§ Task instructions: Look through the entries for the string "click" and copy every line where it shows up.
•••••
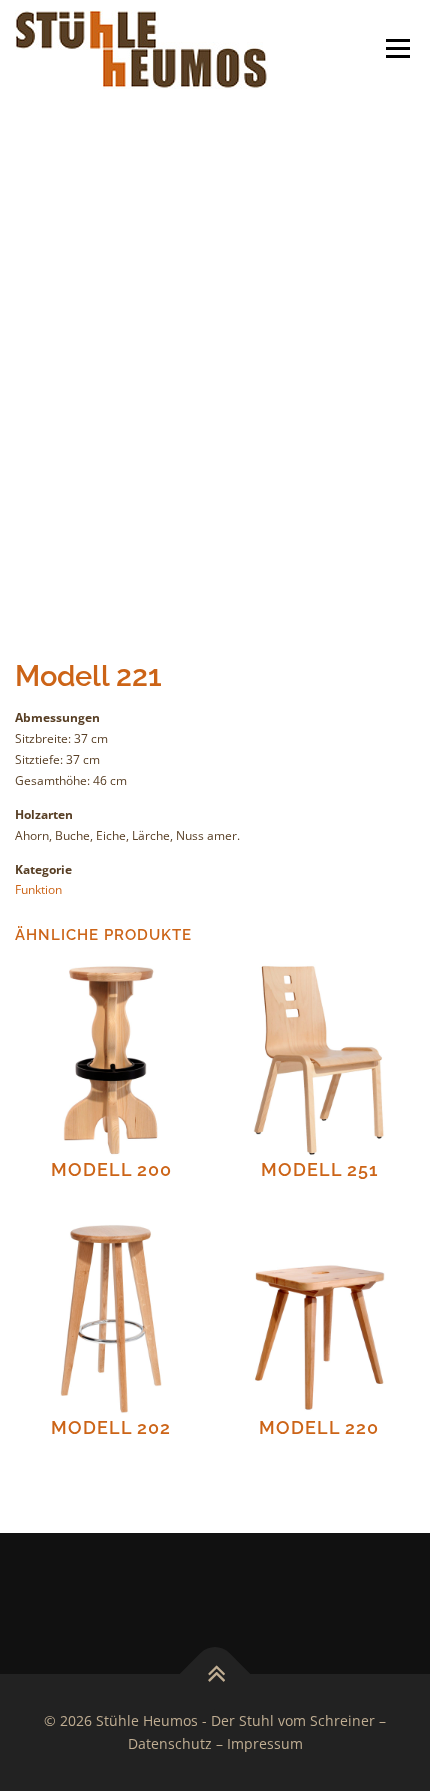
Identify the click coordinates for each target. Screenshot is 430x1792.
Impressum (265, 1743)
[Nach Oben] (215, 1673)
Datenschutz (170, 1743)
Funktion (38, 889)
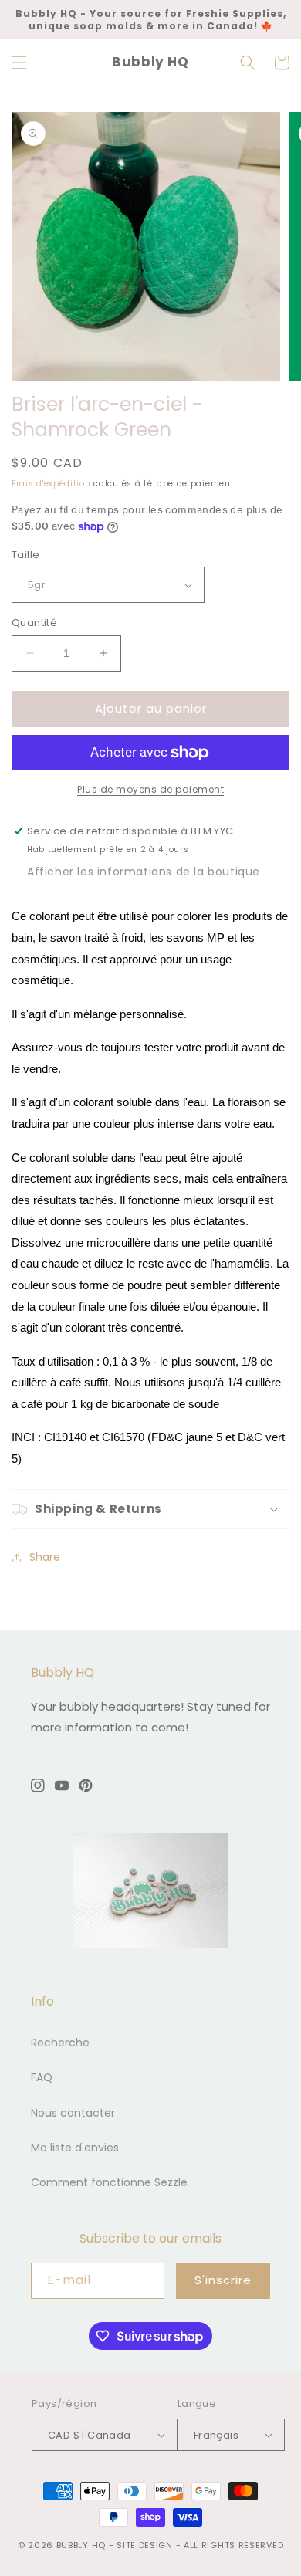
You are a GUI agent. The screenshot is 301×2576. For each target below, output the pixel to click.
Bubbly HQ (81, 2545)
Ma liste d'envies (75, 2147)
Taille (25, 554)
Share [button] (44, 1557)
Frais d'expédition (51, 483)
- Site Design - (146, 2545)
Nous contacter (73, 2113)
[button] (19, 63)
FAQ (41, 2077)
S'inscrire (223, 2280)
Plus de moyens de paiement (150, 789)
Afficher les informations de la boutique (143, 871)
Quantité (34, 622)
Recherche (60, 2042)
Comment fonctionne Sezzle (109, 2182)
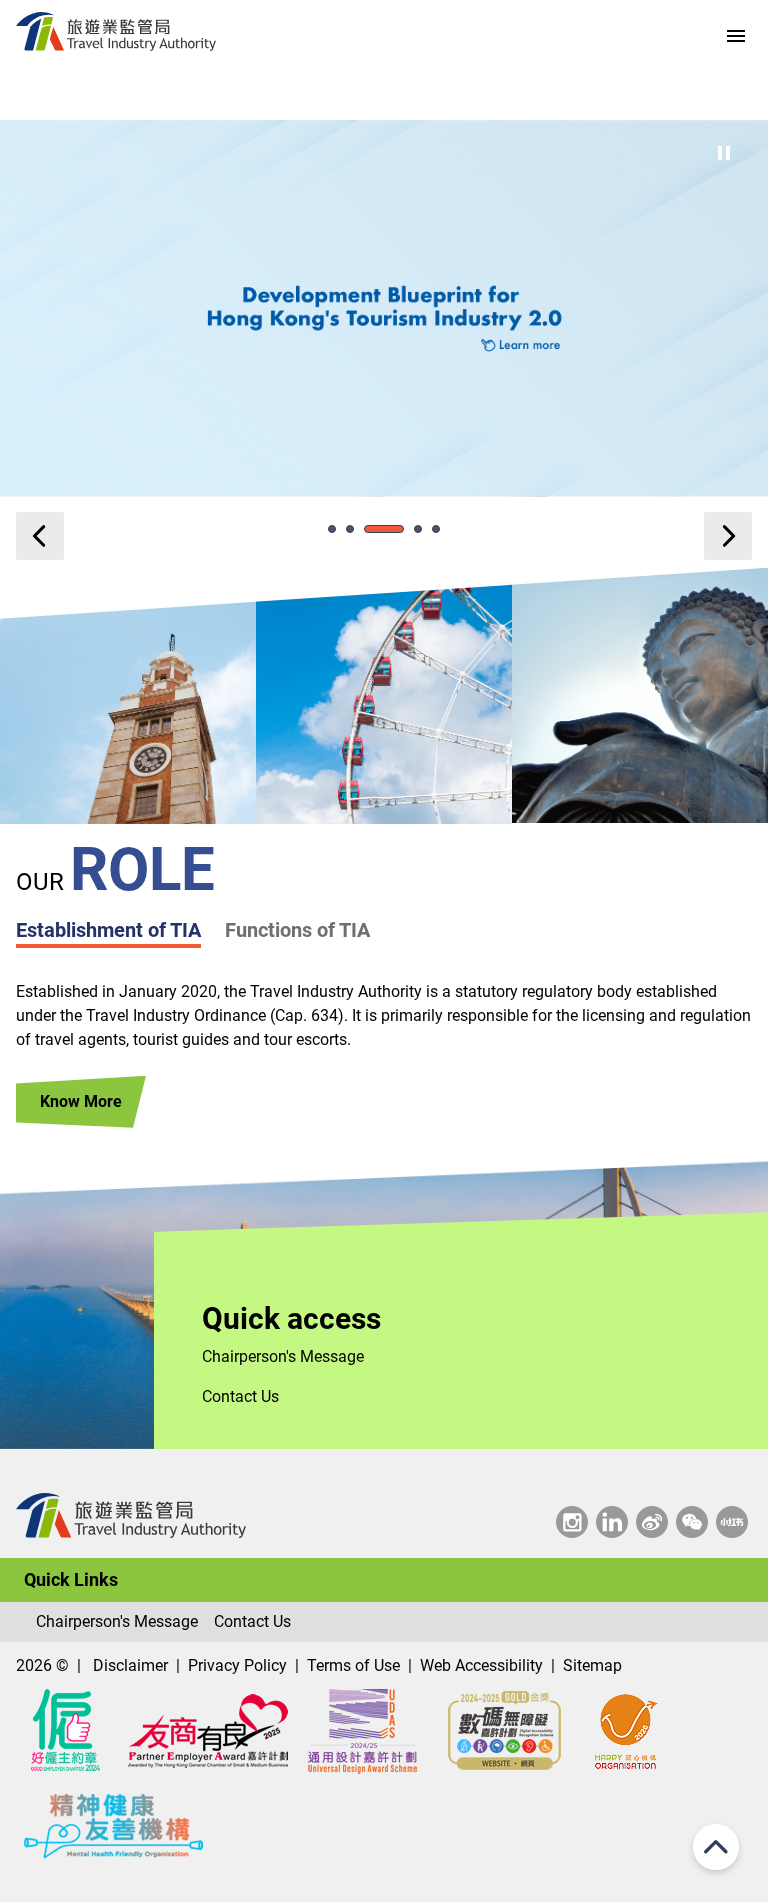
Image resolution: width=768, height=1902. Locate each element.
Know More (81, 1101)
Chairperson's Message (283, 1356)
•••••
§ Task response:
Identify the click coordinates for each target. Screenshot is 430x1792.
You are a GUI agent. The screenshot is 301×2576. For each target below, output the pixel to click.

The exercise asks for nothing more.